# New Duotrap fro Duotrap S reqdy bikes Ant+ and Bluetooth



## Dragonhead08

Just saw this on Treks site. Too bad it looks like not backwards compatible with current Duotrap bikes


----------



## softreset

That would explain the odd looking Duotrap sensor on the 'new' Trek road bike that's surfaced.


----------



## bradkay

This is for the aluminum bikes, guys, not the carbon ones.


----------



## softreset

bradkay said:


> This is for the aluminum bikes, guys, not the carbon ones.


What aluminum bikes have the sensors in the chain stay? None that I'm aware of and considering the unique comes with a crank cadence band magnet it's clearly designed to be used on the chain stay.
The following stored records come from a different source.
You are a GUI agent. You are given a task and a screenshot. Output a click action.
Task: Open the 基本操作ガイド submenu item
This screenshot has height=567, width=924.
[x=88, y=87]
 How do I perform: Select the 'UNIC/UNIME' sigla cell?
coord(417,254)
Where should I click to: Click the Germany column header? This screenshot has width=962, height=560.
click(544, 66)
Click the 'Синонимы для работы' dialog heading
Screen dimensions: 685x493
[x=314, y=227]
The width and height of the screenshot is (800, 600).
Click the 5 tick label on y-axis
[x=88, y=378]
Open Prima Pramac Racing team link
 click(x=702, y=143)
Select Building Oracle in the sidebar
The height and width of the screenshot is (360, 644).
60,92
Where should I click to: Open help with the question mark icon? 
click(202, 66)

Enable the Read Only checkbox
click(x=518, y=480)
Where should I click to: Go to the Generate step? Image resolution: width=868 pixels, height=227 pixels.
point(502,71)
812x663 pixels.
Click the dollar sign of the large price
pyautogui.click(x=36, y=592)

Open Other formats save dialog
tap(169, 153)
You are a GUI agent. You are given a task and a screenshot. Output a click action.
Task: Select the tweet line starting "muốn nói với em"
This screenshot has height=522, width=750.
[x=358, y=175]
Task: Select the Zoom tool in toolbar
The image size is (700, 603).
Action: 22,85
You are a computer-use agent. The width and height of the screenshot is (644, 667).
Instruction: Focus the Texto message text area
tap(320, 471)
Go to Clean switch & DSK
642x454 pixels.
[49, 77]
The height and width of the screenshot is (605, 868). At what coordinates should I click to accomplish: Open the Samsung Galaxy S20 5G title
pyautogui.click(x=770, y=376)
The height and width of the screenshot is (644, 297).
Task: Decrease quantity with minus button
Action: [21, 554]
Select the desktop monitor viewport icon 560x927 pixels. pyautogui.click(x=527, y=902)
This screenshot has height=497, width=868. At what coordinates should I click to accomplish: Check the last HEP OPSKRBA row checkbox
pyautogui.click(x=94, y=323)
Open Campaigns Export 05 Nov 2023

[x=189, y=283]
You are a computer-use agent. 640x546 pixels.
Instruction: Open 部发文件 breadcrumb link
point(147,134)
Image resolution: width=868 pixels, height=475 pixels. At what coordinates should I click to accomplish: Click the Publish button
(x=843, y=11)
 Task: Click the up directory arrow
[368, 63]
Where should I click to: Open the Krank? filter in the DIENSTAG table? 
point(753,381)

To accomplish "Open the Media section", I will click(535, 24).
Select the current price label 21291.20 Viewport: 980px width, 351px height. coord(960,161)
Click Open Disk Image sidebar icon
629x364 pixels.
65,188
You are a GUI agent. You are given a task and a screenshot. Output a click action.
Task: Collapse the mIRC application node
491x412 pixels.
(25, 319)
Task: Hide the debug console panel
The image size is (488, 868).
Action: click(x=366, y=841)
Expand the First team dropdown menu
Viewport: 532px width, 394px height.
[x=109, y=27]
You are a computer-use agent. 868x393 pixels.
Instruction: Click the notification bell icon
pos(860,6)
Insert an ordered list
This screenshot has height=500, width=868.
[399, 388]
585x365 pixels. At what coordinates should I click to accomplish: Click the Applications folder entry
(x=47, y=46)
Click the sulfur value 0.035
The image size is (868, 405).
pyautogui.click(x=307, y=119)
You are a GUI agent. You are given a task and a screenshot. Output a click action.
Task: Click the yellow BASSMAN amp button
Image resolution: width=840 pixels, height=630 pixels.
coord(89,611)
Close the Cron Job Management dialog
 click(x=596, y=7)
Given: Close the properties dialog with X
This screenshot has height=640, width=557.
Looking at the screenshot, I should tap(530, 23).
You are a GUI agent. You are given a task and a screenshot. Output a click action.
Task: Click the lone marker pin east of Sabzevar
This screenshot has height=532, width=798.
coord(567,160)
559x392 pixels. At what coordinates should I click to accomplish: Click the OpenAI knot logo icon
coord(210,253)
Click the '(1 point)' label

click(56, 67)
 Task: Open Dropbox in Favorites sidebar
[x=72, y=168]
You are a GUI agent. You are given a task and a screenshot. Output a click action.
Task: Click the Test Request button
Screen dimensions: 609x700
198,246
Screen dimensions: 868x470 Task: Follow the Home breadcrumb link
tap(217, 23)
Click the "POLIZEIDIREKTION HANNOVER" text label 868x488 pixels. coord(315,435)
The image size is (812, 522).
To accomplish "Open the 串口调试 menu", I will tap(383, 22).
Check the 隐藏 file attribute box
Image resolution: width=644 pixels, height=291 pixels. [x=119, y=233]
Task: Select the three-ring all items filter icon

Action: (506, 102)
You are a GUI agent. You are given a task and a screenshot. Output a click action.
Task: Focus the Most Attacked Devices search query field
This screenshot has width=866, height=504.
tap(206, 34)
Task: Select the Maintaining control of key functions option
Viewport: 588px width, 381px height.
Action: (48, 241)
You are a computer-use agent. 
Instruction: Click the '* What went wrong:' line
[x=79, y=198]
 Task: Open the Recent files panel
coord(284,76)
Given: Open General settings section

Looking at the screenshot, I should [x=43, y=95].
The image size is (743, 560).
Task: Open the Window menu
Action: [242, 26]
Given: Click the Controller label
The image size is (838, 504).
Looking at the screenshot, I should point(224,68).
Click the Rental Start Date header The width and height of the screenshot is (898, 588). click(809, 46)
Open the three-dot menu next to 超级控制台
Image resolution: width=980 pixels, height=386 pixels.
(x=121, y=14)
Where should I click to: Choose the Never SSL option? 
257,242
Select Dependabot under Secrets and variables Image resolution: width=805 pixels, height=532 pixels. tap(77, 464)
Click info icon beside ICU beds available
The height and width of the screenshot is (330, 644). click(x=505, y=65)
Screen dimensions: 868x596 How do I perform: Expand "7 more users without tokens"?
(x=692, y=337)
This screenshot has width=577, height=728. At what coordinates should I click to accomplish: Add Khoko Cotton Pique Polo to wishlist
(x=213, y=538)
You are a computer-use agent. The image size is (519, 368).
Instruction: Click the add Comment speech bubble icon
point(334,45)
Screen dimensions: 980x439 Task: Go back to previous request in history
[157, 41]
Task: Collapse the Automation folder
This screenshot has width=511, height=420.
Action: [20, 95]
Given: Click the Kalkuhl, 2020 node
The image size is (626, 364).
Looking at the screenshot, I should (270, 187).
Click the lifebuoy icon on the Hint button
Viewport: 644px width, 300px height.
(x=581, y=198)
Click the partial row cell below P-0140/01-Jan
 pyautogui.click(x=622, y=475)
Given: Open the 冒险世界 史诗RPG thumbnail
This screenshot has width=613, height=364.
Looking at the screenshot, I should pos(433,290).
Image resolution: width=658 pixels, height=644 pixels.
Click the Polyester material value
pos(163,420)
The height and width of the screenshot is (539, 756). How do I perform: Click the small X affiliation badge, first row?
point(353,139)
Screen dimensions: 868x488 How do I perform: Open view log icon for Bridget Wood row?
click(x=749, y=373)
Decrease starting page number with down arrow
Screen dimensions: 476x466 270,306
I thought the aluminum bikes use the SpeedTrap sensor (located in the fork)?


----------



## PbOkole

softreset said:


> What aluminum bikes have the sensors in the chain stay? None that I'm aware of and considering the unique comes with a crank cadence band magnet it's clearly designed to be used on the chain stay.
> 
> I thought the aluminum bikes use the SpeedTrap sensor (located in the fork)?


For 2015, some aluminum bikes are coming with the new duotrap capability built into the chainstay. I just built a 7.3 FX the other day with the new duotrap.


----------



## softreset

Very cool. Must have been a silent upgrade or early release. The 7.3s we just put on the floor don't have the DuoTrap. What color are the new 7.3s?


----------



## Rashadabd

This or a very similar one is also on the new Trek climbing bike. Just look at the pics in the 2015 Madone thread.


----------



## cxwrench

PbOkole said:


> For 2015, some aluminum bikes are coming with the new duotrap capability built into the chainstay. I just built a 7.3 FX the other day with the new duotrap.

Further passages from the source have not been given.